Our initial holders purchased 7,187,500 shares of our Class B common stock (up to 937,500 shares of which are subject to forfeiture depending on the extent to which the underwriter’s over-allotment option is exercised). We refer to these shares of Class B common stock as the founder shares throughout this prospectus. The shares of Class B common stock will automatically convert into shares of Class A common stock at the time of our initial business combination on a one-for-one basis, subject to adjustment as provided herein. Holders of our Class B common stock will have the right to elect all of our directors prior to the consummation of our initial business combination. On any other matter submitted to a vote of our stockholders, holders of our Class B common stock and holders of our Class A common stock will vote together as a single class, except as required by applicable law or stock exchange rule.
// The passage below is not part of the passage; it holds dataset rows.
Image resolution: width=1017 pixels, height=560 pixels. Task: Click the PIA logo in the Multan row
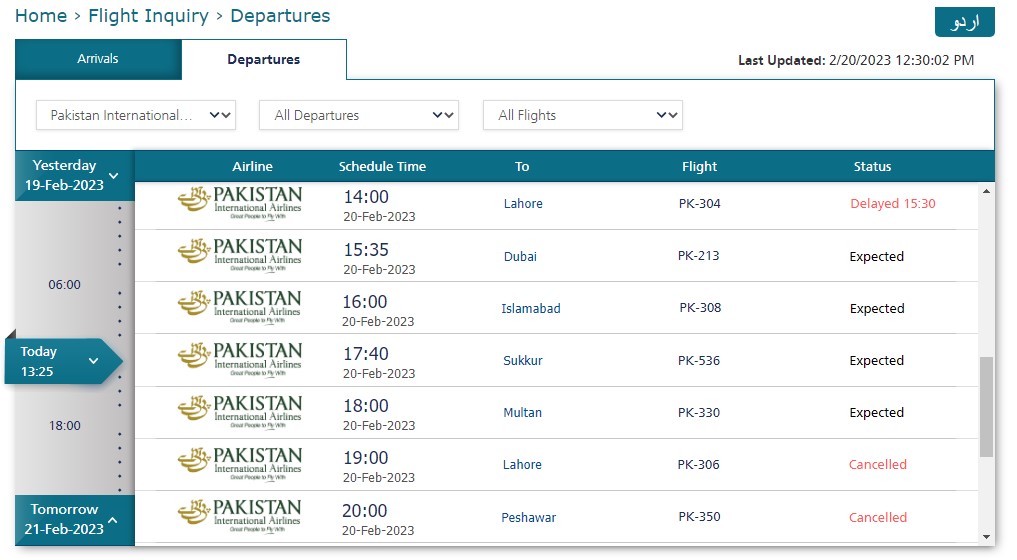pos(239,412)
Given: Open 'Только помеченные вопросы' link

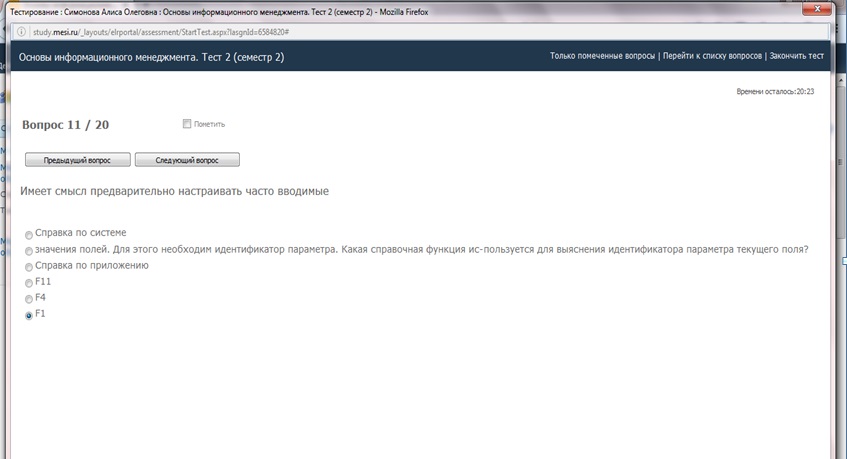Looking at the screenshot, I should tap(603, 56).
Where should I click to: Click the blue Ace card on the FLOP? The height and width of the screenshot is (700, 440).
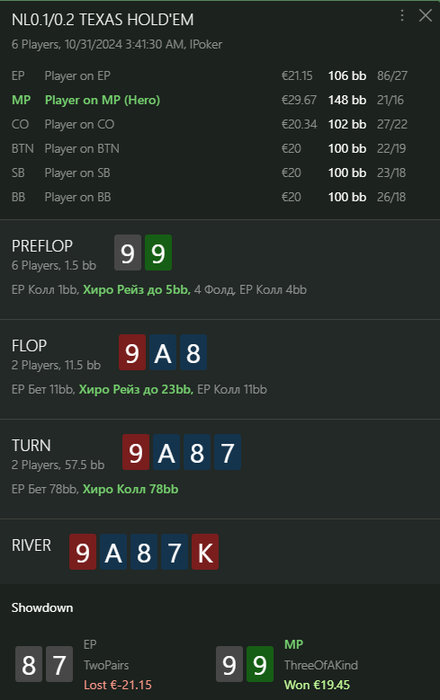(163, 352)
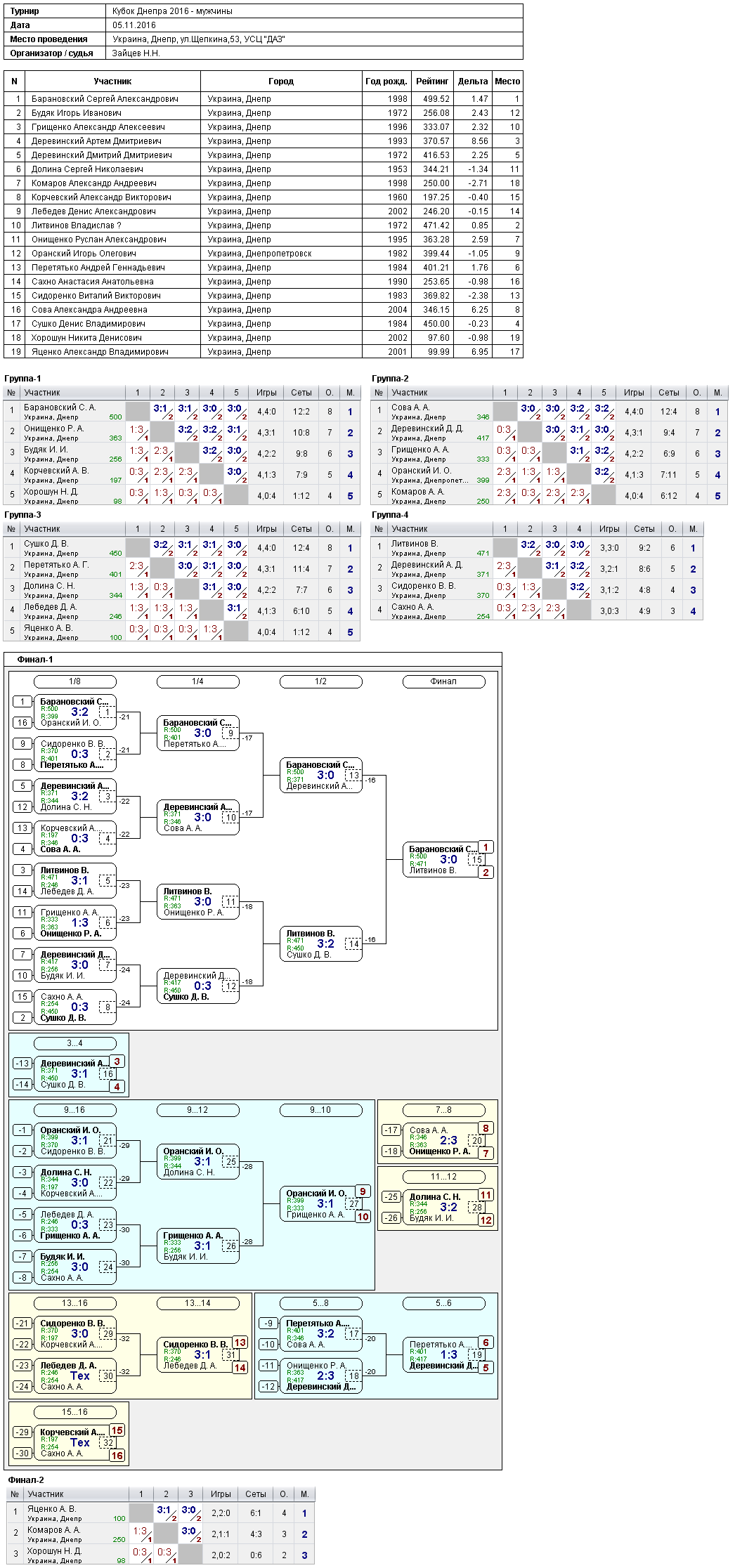Click the 1/4 round header
The image size is (735, 1568).
pyautogui.click(x=197, y=681)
Currently, there is no public market for our units, Class A common stock or warrants. We have applied to list our units on Nasdaq under the symbol “RVACU”. Subject to the fulfillment of certain conditions described in “Description of Securities — Units”, the Class A common stock and warrants comprising the units will begin separate trading on the 52nd day following the date of this prospectus unless Cantor Fitzgerald & Co. informs us of its decision to allow earlier separate trading. Once the securities comprising the units begin separate trading, we anticipate the Class A common stock and warrants will be listed on Nasdaq under the symbols “RVAC” and “RVACW,” respectively.
We are an “emerging growth company” under the federal securities laws and will be subject to reduced public company reporting requirements. Investing in our securities involves risks. See “Risk Factors” beginning on page
34 of this prospectus. Investors will not be entitled to protections normally afforded to investors in offerings conducted pursuant to Rule 419 under the Securities Act of 1933, as amended.
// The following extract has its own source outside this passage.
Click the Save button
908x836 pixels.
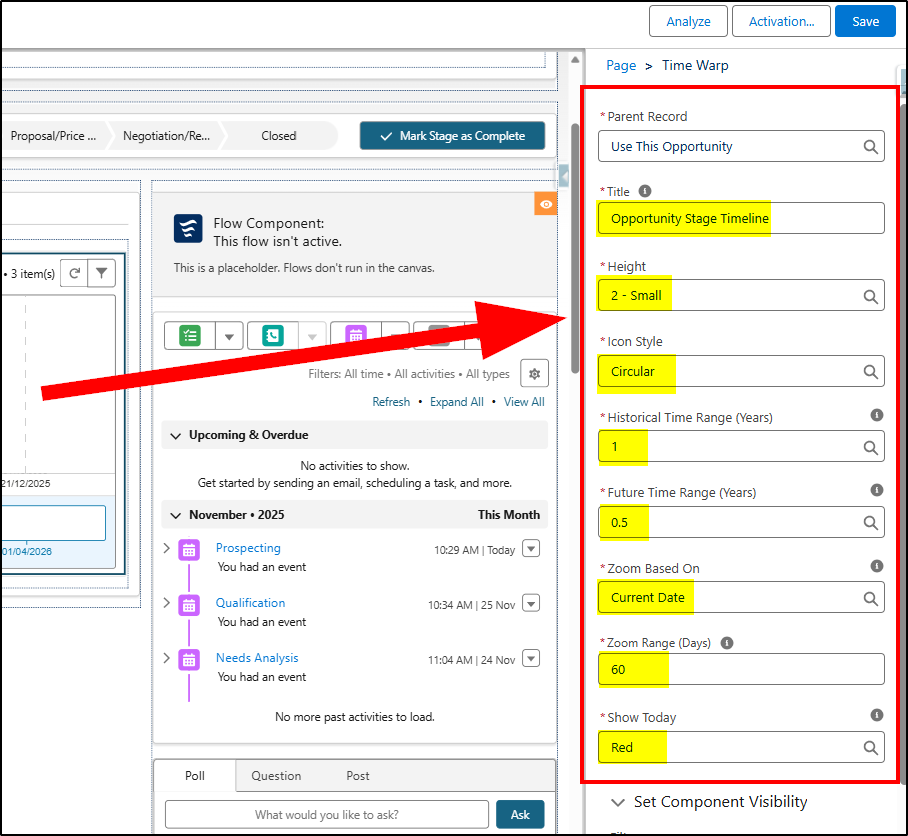(865, 21)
Neither the Securities and Exchange Commission nor any state securities commission has approved or disapproved of these securities or determined if this prospectus is truthful or complete. Any representation to the contrary is a criminal offense.
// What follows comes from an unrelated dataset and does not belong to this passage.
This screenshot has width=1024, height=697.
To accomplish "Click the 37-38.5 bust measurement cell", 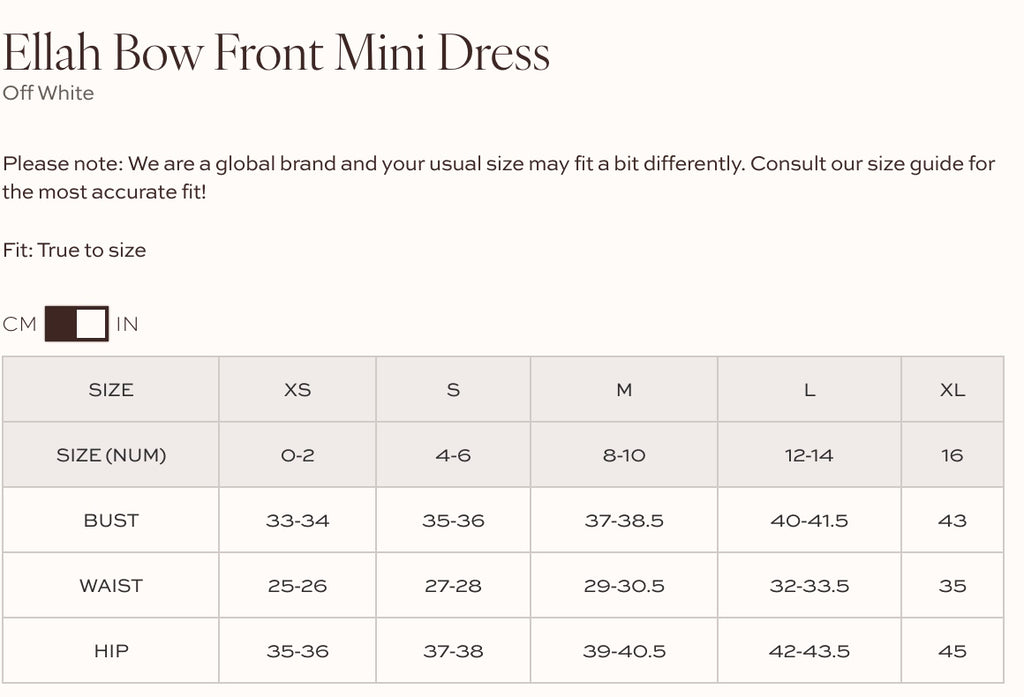I will [623, 519].
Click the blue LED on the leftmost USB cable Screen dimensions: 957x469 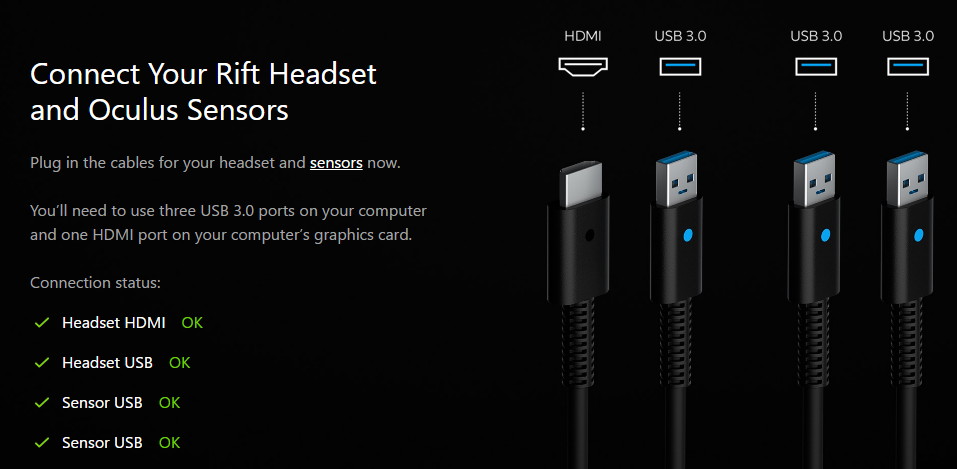pos(688,234)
Public offering price | | | $10.00 | | | $250,000,000 |
Underwriting discounts and commissions(1) | | | $0.55 | | | $13,750,000 |
Proceeds to us (before expenses) | | | $9.45 | | | $236,250,000(2) |
(1)
| Cantor has agreed to defer until consummation of our initial business combination $8.75 million of their underwriting commissions (or approximately $10.81 million if the underwriter’s overallotment option is exercised in full), which equals 3.5% of the gross proceeds from the units sold to the public, excluding any units purchased pursuant to the underwriter’s overallotment option, and 5.5% of the gross proceeds from the units sold to the public pursuant to Cantor’s overallotment option. This amount will be placed in the trust account and will be released to the underwriter only on completion of an initial business combination, as described in this prospectus. See the section titled “Underwriting” for a description of the compensation payable to the underwriter. |
Of the proceeds we receive from this offering and a simultaneous private placement of warrants described in “Use of Proceeds,” $250,000,000 ($10.00 per share), or approximately $287,500,000 ($10.00 per share) if the underwriter exercises its overallotment option in full, will be deposited into a trust account in the United States maintained by Continental Stock Transfer & Trust Company, acting as trustee. For a description of the trust account and the use of the funds in such account and interest generated thereby, see “Use of Proceeds” and “Proposed Business.”
The underwriter is offering the units on a firm commitment basis. The underwriter expects to deliver the units against payment on or about , 2021.